◆ Required work: Your task is to output the entries below word for word.

Saved entries:
····················
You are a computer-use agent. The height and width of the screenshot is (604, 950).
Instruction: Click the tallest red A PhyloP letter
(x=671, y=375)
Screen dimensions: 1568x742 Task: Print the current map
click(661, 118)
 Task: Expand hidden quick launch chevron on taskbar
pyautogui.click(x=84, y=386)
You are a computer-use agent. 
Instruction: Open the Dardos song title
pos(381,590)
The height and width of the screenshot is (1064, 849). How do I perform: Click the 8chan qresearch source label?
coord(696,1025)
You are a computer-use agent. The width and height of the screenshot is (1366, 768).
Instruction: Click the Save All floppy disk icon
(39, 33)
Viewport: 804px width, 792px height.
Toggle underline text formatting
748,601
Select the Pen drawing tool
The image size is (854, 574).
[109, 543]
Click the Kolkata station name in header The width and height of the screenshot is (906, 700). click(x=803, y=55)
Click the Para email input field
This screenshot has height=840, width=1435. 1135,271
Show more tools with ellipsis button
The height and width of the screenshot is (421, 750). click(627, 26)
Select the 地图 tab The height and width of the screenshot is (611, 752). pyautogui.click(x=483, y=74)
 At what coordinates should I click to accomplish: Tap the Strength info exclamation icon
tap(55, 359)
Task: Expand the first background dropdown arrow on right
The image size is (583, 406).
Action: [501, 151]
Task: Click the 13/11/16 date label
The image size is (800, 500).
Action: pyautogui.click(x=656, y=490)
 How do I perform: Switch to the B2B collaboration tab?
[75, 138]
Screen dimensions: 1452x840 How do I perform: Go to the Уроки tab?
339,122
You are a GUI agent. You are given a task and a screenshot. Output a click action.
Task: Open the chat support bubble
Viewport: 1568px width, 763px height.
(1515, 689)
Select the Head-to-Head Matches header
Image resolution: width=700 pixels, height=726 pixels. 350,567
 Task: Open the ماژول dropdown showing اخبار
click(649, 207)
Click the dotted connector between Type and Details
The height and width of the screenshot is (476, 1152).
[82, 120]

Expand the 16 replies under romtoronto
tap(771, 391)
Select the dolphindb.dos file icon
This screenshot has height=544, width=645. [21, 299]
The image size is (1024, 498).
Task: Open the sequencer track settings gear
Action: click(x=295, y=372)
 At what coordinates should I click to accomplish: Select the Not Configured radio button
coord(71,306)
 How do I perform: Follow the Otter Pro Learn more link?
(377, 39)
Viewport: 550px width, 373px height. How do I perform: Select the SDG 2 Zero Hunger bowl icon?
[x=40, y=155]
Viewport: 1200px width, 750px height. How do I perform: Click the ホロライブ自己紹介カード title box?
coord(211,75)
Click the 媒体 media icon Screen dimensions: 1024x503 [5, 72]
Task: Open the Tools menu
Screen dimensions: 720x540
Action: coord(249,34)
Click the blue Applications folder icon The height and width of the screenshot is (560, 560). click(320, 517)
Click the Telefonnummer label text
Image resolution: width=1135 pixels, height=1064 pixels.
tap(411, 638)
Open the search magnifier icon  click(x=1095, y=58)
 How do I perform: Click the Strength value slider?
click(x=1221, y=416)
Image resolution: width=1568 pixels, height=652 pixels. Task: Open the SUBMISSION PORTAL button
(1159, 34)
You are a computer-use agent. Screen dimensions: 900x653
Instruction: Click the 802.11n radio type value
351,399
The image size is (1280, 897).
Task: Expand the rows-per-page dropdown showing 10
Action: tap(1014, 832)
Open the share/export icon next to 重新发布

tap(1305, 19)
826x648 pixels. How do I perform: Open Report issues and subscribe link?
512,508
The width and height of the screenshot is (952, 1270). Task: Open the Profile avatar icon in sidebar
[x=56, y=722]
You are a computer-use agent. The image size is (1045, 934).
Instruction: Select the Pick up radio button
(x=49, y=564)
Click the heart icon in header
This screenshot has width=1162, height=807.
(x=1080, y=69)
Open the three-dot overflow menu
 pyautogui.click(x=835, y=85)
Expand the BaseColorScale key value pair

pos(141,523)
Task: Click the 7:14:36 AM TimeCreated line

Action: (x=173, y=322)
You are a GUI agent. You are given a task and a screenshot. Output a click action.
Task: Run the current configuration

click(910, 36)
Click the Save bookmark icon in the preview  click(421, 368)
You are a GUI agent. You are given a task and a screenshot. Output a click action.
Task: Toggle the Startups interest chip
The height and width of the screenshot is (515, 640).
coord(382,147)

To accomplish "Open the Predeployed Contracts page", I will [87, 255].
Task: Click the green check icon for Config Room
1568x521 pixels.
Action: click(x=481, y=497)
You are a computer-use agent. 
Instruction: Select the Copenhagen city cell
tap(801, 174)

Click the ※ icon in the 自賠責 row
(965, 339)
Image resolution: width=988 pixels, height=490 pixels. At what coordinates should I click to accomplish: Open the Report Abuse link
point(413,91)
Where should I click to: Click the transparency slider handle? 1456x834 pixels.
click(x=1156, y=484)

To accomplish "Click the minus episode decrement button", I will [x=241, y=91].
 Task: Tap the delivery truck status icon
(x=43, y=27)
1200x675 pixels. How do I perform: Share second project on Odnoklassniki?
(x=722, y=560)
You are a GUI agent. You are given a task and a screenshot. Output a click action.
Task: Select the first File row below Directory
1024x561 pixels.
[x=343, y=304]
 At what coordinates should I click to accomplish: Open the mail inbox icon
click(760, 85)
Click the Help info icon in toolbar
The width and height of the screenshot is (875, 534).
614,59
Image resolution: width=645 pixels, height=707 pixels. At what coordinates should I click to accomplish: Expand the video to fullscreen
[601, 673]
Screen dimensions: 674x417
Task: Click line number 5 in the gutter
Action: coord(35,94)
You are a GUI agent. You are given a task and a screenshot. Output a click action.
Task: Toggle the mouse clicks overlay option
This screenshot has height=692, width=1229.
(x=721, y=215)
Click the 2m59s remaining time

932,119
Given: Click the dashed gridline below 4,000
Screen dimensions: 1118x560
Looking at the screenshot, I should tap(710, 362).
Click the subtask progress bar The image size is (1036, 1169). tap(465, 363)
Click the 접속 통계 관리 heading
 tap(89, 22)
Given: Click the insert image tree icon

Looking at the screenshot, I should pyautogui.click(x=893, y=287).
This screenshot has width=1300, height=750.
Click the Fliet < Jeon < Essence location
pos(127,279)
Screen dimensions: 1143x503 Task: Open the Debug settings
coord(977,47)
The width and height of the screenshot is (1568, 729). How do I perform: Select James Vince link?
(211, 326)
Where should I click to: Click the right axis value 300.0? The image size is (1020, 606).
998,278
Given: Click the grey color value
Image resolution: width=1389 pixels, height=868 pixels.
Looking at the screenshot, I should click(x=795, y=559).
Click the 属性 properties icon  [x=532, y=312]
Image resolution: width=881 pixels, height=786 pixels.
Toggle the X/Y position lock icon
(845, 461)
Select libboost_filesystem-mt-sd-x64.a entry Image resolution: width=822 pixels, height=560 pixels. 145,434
····················
◆ Reply:
You are a computer-use agent. The height and width of the screenshot is (604, 950).
Instruction: Click the tallest red A PhyloP letter
(x=671, y=375)
Screen dimensions: 1568x742 Task: Print the current map
click(661, 118)
 Task: Expand hidden quick launch chevron on taskbar
pyautogui.click(x=84, y=386)
You are a computer-use agent. 
Instruction: Open the Dardos song title
pos(381,590)
The height and width of the screenshot is (1064, 849). How do I perform: Click the 8chan qresearch source label?
coord(696,1025)
You are a computer-use agent. The width and height of the screenshot is (1366, 768).
Instruction: Click the Save All floppy disk icon
(39, 33)
Viewport: 804px width, 792px height.
Toggle underline text formatting
748,601
Select the Pen drawing tool
The image size is (854, 574).
[109, 543]
Click the Kolkata station name in header The width and height of the screenshot is (906, 700). click(x=803, y=55)
Click the Para email input field
This screenshot has height=840, width=1435. 1135,271
Show more tools with ellipsis button
The height and width of the screenshot is (421, 750). click(627, 26)
Select the 地图 tab The height and width of the screenshot is (611, 752). pyautogui.click(x=483, y=74)
 At what coordinates should I click to accomplish: Tap the Strength info exclamation icon
tap(55, 359)
Task: Expand the first background dropdown arrow on right
The image size is (583, 406).
Action: [501, 151]
Task: Click the 13/11/16 date label
The image size is (800, 500).
Action: pyautogui.click(x=656, y=490)
 How do I perform: Switch to the B2B collaboration tab?
[75, 138]
Screen dimensions: 1452x840 How do I perform: Go to the Уроки tab?
339,122
You are a GUI agent. You are given a task and a screenshot. Output a click action.
Task: Open the chat support bubble
Viewport: 1568px width, 763px height.
(1515, 689)
Select the Head-to-Head Matches header
Image resolution: width=700 pixels, height=726 pixels. 350,567
 Task: Open the ماژول dropdown showing اخبار
click(649, 207)
Click the dotted connector between Type and Details
The height and width of the screenshot is (476, 1152).
[82, 120]

Expand the 16 replies under romtoronto
tap(771, 391)
Select the dolphindb.dos file icon
This screenshot has height=544, width=645. [21, 299]
The image size is (1024, 498).
Task: Open the sequencer track settings gear
Action: click(x=295, y=372)
 At what coordinates should I click to accomplish: Select the Not Configured radio button
coord(71,306)
 How do I perform: Follow the Otter Pro Learn more link?
(377, 39)
Viewport: 550px width, 373px height. How do I perform: Select the SDG 2 Zero Hunger bowl icon?
[x=40, y=155]
Viewport: 1200px width, 750px height. How do I perform: Click the ホロライブ自己紹介カード title box?
coord(211,75)
Click the 媒体 media icon Screen dimensions: 1024x503 [5, 72]
Task: Open the Tools menu
Screen dimensions: 720x540
Action: coord(249,34)
Click the blue Applications folder icon The height and width of the screenshot is (560, 560). click(320, 517)
Click the Telefonnummer label text
Image resolution: width=1135 pixels, height=1064 pixels.
tap(411, 638)
Open the search magnifier icon  click(x=1095, y=58)
 How do I perform: Click the Strength value slider?
click(x=1221, y=416)
Image resolution: width=1568 pixels, height=652 pixels. Task: Open the SUBMISSION PORTAL button
(1159, 34)
You are a computer-use agent. Screen dimensions: 900x653
Instruction: Click the 802.11n radio type value
351,399
The image size is (1280, 897).
Task: Expand the rows-per-page dropdown showing 10
Action: tap(1014, 832)
Open the share/export icon next to 重新发布

tap(1305, 19)
826x648 pixels. How do I perform: Open Report issues and subscribe link?
512,508
The width and height of the screenshot is (952, 1270). Task: Open the Profile avatar icon in sidebar
[x=56, y=722]
You are a computer-use agent. The image size is (1045, 934).
Instruction: Select the Pick up radio button
(x=49, y=564)
Click the heart icon in header
This screenshot has width=1162, height=807.
(x=1080, y=69)
Open the three-dot overflow menu
 pyautogui.click(x=835, y=85)
Expand the BaseColorScale key value pair

pos(141,523)
Task: Click the 7:14:36 AM TimeCreated line

Action: (x=173, y=322)
You are a GUI agent. You are given a task and a screenshot. Output a click action.
Task: Run the current configuration

click(910, 36)
Click the Save bookmark icon in the preview  click(421, 368)
You are a GUI agent. You are given a task and a screenshot. Output a click action.
Task: Toggle the Startups interest chip
The height and width of the screenshot is (515, 640).
coord(382,147)

To accomplish "Open the Predeployed Contracts page", I will [87, 255].
Task: Click the green check icon for Config Room
1568x521 pixels.
Action: click(x=481, y=497)
You are a computer-use agent. 
Instruction: Select the Copenhagen city cell
tap(801, 174)

Click the ※ icon in the 自賠責 row
(965, 339)
Image resolution: width=988 pixels, height=490 pixels. At what coordinates should I click to accomplish: Open the Report Abuse link
point(413,91)
Where should I click to: Click the transparency slider handle? 1456x834 pixels.
click(x=1156, y=484)

To accomplish "Click the minus episode decrement button", I will [x=241, y=91].
 Task: Tap the delivery truck status icon
(x=43, y=27)
1200x675 pixels. How do I perform: Share second project on Odnoklassniki?
(x=722, y=560)
You are a GUI agent. You are given a task and a screenshot. Output a click action.
Task: Select the first File row below Directory
1024x561 pixels.
[x=343, y=304]
 At what coordinates should I click to accomplish: Open the mail inbox icon
click(760, 85)
Click the Help info icon in toolbar
The width and height of the screenshot is (875, 534).
614,59
Image resolution: width=645 pixels, height=707 pixels. At what coordinates should I click to accomplish: Expand the video to fullscreen
[601, 673]
Screen dimensions: 674x417
Task: Click line number 5 in the gutter
Action: coord(35,94)
You are a GUI agent. You are given a task and a screenshot. Output a click action.
Task: Toggle the mouse clicks overlay option
This screenshot has height=692, width=1229.
(x=721, y=215)
Click the 2m59s remaining time

932,119
Given: Click the dashed gridline below 4,000
Screen dimensions: 1118x560
Looking at the screenshot, I should tap(710, 362).
Click the subtask progress bar The image size is (1036, 1169). tap(465, 363)
Click the 접속 통계 관리 heading
 tap(89, 22)
Given: Click the insert image tree icon

Looking at the screenshot, I should pyautogui.click(x=893, y=287).
This screenshot has width=1300, height=750.
Click the Fliet < Jeon < Essence location
pos(127,279)
Screen dimensions: 1143x503 Task: Open the Debug settings
coord(977,47)
The width and height of the screenshot is (1568, 729). How do I perform: Select James Vince link?
(211, 326)
Where should I click to: Click the right axis value 300.0? The image size is (1020, 606).
998,278
Given: Click the grey color value
Image resolution: width=1389 pixels, height=868 pixels.
Looking at the screenshot, I should click(x=795, y=559).
Click the 属性 properties icon  [x=532, y=312]
Image resolution: width=881 pixels, height=786 pixels.
Toggle the X/Y position lock icon
(845, 461)
Select libboost_filesystem-mt-sd-x64.a entry Image resolution: width=822 pixels, height=560 pixels. 145,434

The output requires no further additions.